This American penny features a flying eagle on one side, and a wreath on the other, earning it the name the “Flying Eagle cent.” Unlike older larger versions of the American penny, the Flying Eagle cent was about the same size as today’s coins. After 64 years, the old large cents were replaced by the Flying Eagle small cent, which were released to the public in exchange for old coppers and Spanish silver. On May 25th at 9 am the Mint doors opened to a crowd of over a thousand eager Philadelphians with their bags of small change, waiting their turn in their old coins in exchange for the shiny new issues. The demand was so great that many resold their new coins on the steps of the Mint for a profit within minutes of receiving them. Once the U.S. Mint began issuing the first of these small cents, there was real interest in collecting contemporary U.S. coinage, like the new Flying Eagle type cent and the older larger cents. Now there were only two coin grades, “new” and “used.” People became nostalgic for the big old pennies they had known from childhood, and these cents began disappearing from circulation, as collectors began to create date sets. Collectors began to gain an awareness of replacing an existing coin with a better one. From then to now, Flying Eagle Cents have proved enormously popular over the decades.
Designed by James B. Longacre, the Flying Eagle motif was actually an adaptation of the design used on pattern silver dollars twenty years before. The eagle figure had originally been drawn by Titian Peale and sculpted by Christian Gobrecht. The reverse wreath was similarly adapted from the model Longacre had made for the 1854 one and three dollar gold pieces.
The Indian cent was first introduced in 1859, and replaced the Flying Eagle penny, with a design that lasted for fifty years, spanning through 1909. Mint Director James Ross Snowden selected the Indian Head design, and Mint Chief Engraver, James Barton Longacre, designed the coin. The simplicity of the coin satisfied everyone. The Indian cent depicts an Indian princess, and a popular story about its design claims a visiting Indian chief lent the designer's daughter his headdress so she could pose as the Indian princess model. Also, when the coin was first produced, Longacre's initials did not appear on the coin, but in 1864, he added a small "L" on Liberty’s ribbon that remained on the ribbon through the end of the series in 1909.
The obverse bears the inscription, UNITED STATES OF AMERICA, with an Indian head (Liberty) facing to the left, wearing a feather bonnet. The word LIBERTY is shown on the band across the bonnet, and shows the mint date at the bottom. The reverse side has ONE CENT within a laurel wreath for one year only in 1959. In 1860 the reverse design was changed slightly, replacing the laurel wreath with an oak wreath, with three arrows inserted under the ribbon that binds the two branches of the wreath. Above and between the ends of the branches is the shield of the United States.
========
> **What you need to do**
Please write out the piece of the penny text starting with "The obverse bears" and going on through "the United States.", word for word.

Screenshot and document pointing data:
========
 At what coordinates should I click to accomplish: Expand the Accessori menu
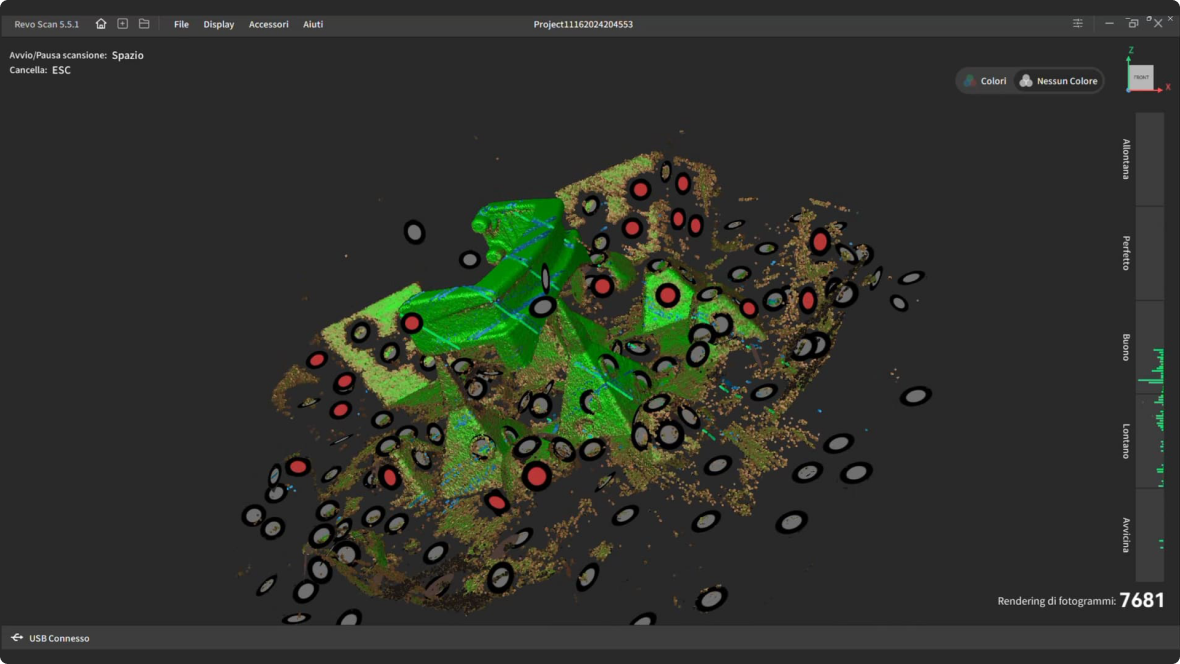(269, 24)
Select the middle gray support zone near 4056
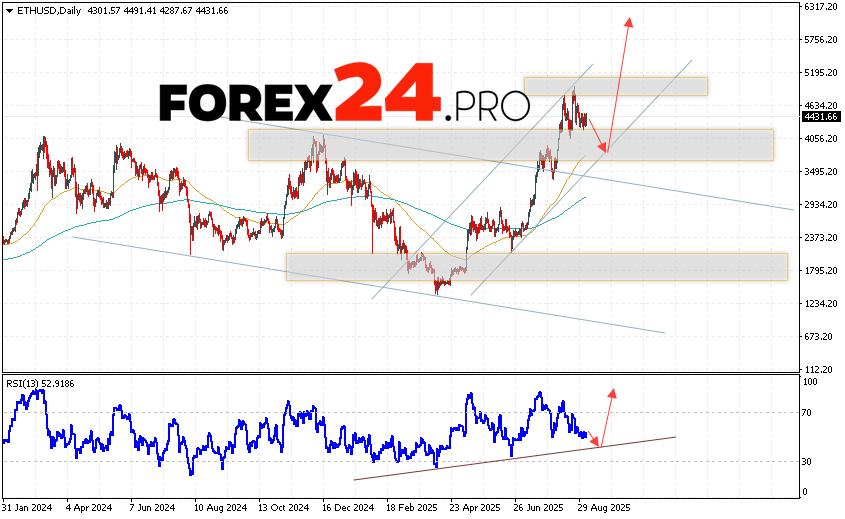Image resolution: width=845 pixels, height=519 pixels. tap(510, 144)
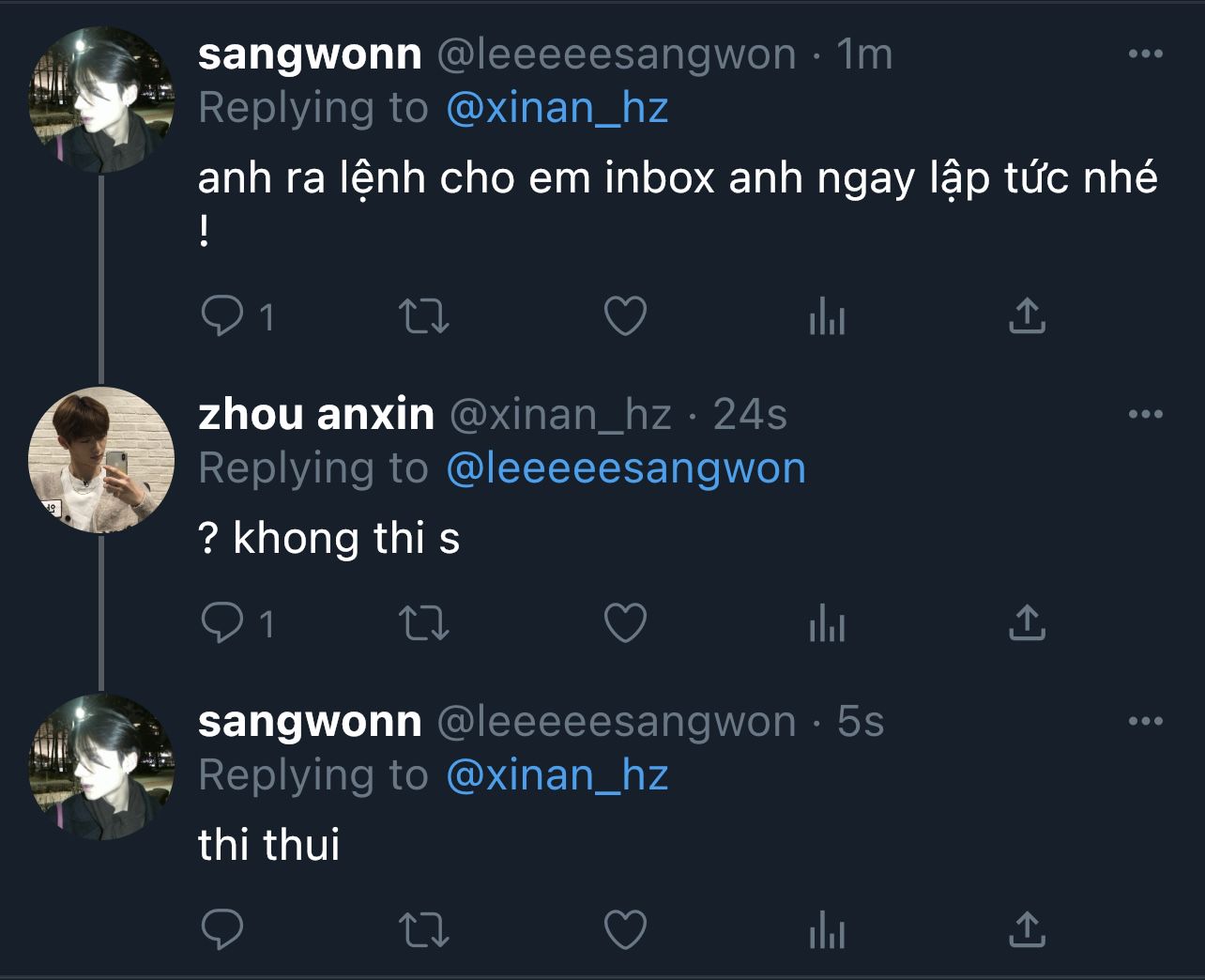Open more options on "thi thui" tweet
The width and height of the screenshot is (1205, 980).
pyautogui.click(x=1145, y=721)
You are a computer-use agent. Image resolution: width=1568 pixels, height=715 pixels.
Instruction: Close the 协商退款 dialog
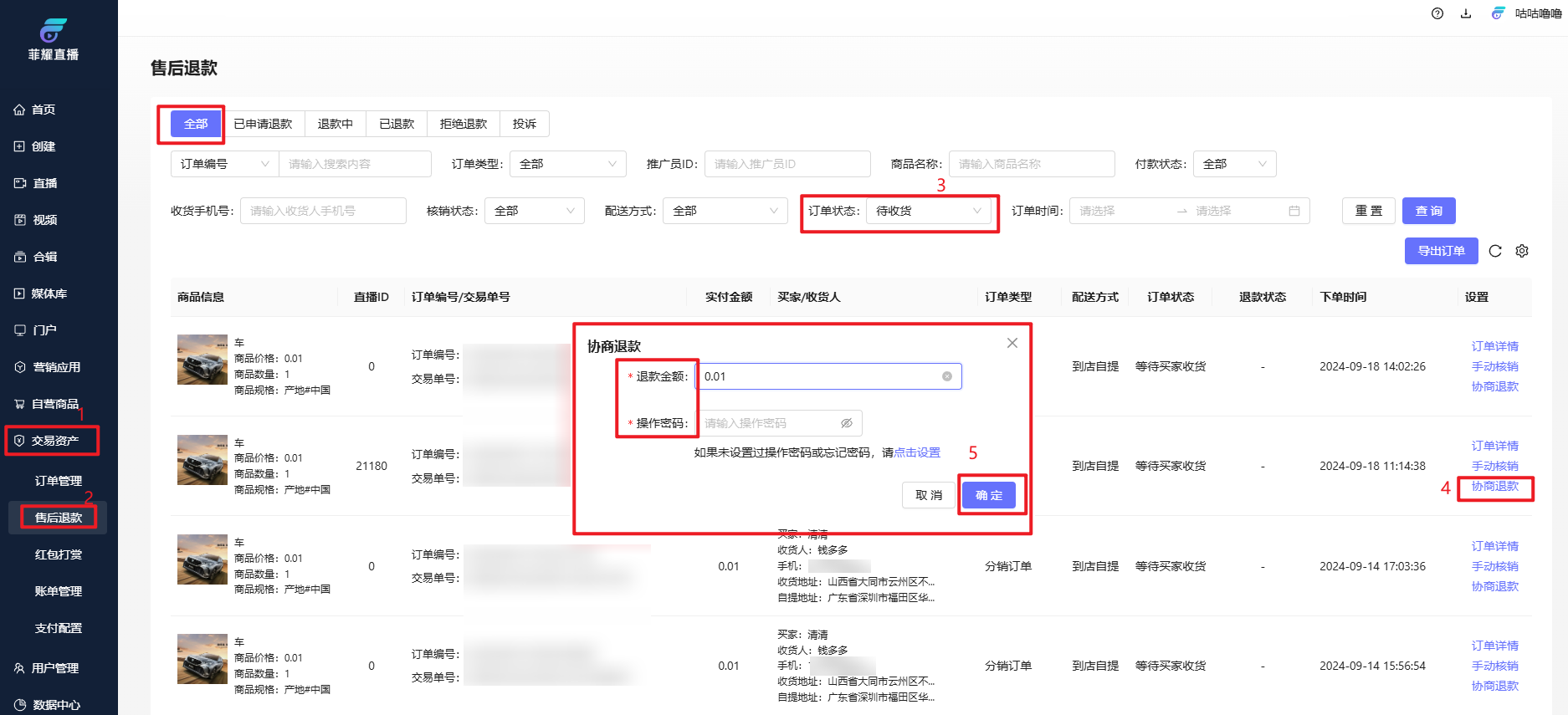pyautogui.click(x=1012, y=343)
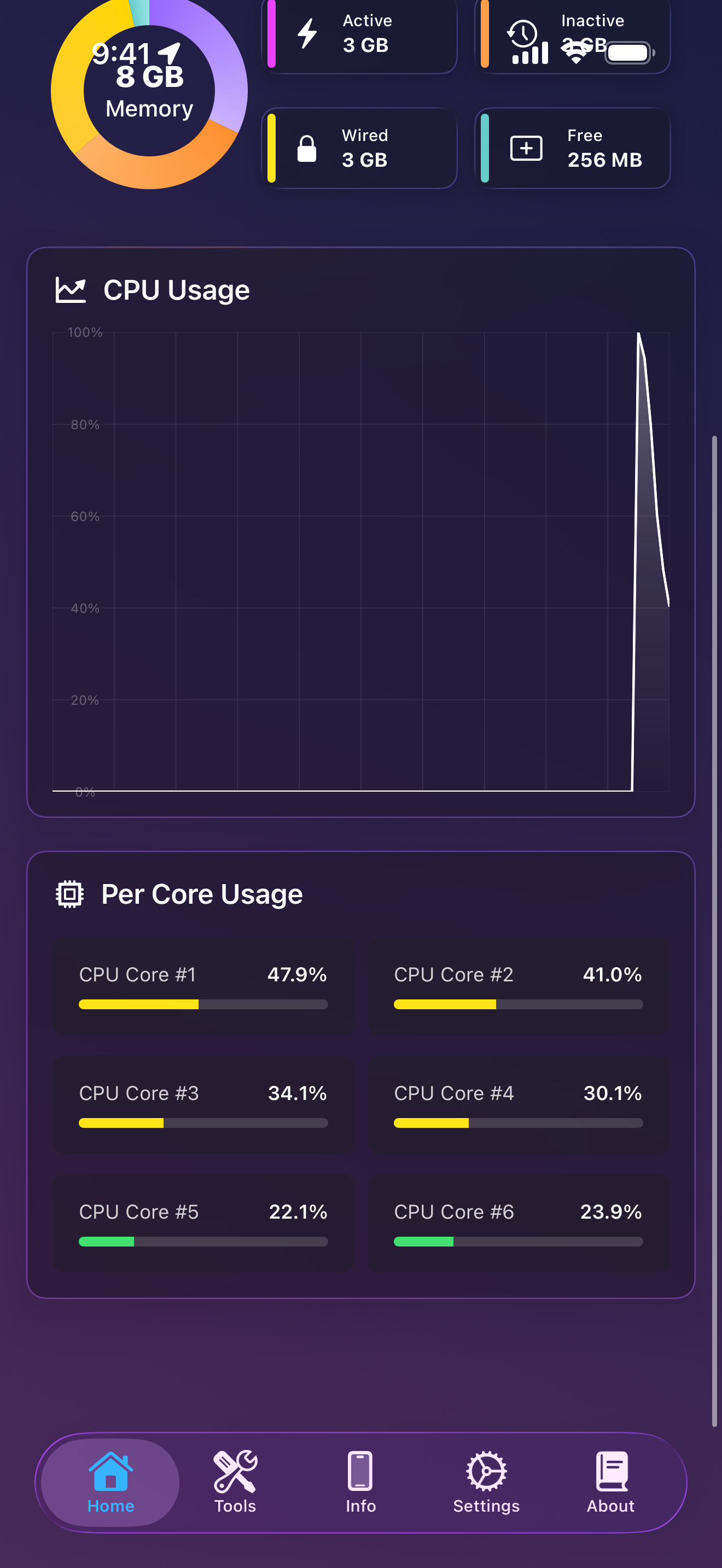
Task: Tap the Active memory lightning icon
Action: tap(307, 33)
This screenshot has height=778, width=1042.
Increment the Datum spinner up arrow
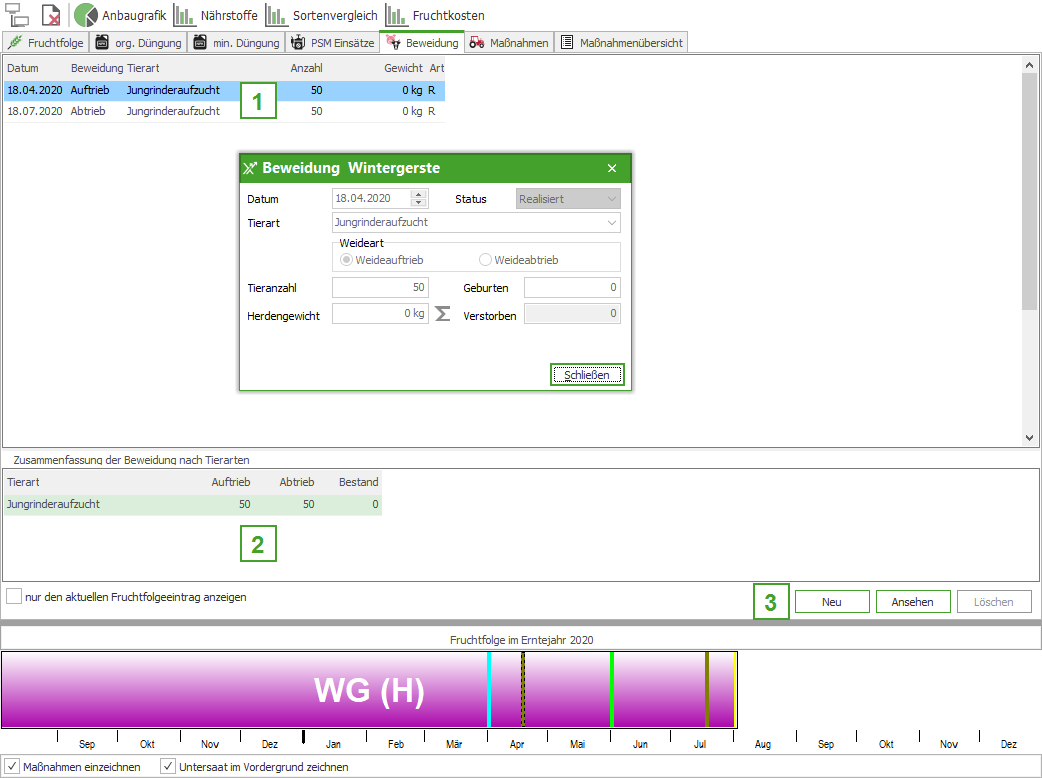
========
> **Solution**
The obverse bears the inscription, UNITED STATES OF AMERICA, with an Indian head (Liberty) facing to the left, wearing a feather bonnet. The word LIBERTY is shown on the band across the bonnet, and shows the mint date at the bottom. The reverse side has ONE CENT within a laurel wreath for one year only in 1959. In 1860 the reverse design was changed slightly, replacing the laurel wreath with an oak wreath, with three arrows inserted under the ribbon that binds the two branches of the wreath. Above and between the ends of the branches is the shield of the United States.